→ Prompt
In the entries below, spot each line with the word "will" and copy it.

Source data
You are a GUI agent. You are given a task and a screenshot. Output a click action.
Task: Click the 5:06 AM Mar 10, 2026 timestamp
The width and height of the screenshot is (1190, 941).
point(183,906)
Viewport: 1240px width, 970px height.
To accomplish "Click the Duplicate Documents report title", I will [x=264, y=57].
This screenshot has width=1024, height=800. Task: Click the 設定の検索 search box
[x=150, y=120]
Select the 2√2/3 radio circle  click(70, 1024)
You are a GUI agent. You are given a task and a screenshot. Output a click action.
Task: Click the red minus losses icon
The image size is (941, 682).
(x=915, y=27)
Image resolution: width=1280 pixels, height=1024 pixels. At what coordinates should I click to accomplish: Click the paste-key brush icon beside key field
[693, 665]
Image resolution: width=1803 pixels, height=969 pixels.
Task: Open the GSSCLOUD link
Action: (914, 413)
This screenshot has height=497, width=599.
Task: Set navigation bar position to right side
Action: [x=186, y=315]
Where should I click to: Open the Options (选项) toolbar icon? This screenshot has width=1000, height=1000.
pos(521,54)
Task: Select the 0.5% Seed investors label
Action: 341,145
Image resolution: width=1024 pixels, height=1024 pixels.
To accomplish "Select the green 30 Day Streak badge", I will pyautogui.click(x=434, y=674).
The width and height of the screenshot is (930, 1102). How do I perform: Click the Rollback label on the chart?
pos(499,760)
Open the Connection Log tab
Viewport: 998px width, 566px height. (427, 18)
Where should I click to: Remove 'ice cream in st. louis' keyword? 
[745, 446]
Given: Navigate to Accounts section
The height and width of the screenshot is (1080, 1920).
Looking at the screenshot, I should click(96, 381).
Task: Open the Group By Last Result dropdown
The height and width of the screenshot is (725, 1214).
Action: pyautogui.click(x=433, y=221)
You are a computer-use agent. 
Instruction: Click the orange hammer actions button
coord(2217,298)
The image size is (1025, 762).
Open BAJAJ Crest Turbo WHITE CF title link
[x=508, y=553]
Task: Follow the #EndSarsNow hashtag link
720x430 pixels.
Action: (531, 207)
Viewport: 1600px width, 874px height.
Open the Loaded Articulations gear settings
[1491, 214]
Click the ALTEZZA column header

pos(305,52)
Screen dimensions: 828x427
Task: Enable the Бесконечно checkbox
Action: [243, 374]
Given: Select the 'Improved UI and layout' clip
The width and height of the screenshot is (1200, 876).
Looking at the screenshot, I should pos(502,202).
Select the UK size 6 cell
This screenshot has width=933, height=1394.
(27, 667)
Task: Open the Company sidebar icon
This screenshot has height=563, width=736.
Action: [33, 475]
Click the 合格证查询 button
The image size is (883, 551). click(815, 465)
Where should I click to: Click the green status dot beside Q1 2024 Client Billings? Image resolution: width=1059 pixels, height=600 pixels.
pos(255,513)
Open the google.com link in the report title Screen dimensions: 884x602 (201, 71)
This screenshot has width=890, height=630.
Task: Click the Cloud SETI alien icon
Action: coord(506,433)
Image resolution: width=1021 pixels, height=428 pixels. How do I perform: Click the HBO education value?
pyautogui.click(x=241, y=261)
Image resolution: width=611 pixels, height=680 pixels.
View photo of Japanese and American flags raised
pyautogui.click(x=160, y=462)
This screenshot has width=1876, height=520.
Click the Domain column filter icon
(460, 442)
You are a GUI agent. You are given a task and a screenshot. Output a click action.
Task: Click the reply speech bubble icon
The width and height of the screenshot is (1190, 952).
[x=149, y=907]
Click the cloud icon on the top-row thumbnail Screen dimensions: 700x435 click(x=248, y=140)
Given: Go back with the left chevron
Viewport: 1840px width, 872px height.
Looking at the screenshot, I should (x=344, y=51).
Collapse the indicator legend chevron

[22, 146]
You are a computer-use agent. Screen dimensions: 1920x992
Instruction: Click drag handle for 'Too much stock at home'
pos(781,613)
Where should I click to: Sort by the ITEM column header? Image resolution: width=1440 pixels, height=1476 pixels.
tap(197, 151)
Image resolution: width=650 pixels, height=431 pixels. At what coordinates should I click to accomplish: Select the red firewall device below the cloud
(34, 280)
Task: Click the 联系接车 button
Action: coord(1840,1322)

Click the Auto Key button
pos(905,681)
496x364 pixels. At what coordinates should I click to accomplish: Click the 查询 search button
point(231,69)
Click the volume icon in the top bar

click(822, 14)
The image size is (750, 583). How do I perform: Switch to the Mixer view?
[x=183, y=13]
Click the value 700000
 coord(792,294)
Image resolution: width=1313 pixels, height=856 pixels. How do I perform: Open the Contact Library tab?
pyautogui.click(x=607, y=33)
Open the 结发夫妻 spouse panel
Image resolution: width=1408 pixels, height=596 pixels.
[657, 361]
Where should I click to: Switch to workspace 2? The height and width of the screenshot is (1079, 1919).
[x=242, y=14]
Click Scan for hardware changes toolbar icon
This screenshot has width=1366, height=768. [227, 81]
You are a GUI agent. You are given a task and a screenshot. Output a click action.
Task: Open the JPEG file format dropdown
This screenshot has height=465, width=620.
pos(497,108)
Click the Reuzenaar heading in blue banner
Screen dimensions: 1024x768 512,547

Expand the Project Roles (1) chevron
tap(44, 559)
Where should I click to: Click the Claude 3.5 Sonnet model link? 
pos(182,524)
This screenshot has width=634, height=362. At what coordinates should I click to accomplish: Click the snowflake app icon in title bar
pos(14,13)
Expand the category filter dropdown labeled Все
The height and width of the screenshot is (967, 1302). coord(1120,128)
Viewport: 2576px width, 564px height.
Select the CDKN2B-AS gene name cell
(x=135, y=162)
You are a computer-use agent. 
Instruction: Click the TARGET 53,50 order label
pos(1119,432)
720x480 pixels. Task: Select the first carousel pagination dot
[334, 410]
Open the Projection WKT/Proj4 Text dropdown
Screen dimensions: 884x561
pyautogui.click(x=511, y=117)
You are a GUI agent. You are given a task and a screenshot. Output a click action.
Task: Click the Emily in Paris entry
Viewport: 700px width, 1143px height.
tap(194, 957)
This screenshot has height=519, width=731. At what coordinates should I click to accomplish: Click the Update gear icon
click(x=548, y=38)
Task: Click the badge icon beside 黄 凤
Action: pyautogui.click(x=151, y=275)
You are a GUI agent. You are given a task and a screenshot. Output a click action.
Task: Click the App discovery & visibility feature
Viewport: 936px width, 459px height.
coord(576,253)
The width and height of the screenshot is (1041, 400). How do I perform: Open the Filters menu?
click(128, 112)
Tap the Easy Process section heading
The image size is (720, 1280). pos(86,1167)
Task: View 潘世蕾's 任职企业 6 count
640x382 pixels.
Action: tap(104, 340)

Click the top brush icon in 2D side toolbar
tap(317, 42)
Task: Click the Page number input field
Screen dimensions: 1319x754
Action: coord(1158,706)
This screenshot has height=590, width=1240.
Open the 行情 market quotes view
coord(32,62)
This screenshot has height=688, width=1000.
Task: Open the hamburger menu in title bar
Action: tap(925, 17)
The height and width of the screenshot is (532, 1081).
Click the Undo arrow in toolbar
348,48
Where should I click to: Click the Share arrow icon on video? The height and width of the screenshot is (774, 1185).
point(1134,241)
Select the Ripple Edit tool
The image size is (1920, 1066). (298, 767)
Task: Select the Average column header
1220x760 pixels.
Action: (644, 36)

→ Answer below
To accomplish "Click the Duplicate Documents report title", I will [x=264, y=57].
To accomplish "Select the green 30 Day Streak badge", I will pyautogui.click(x=434, y=674).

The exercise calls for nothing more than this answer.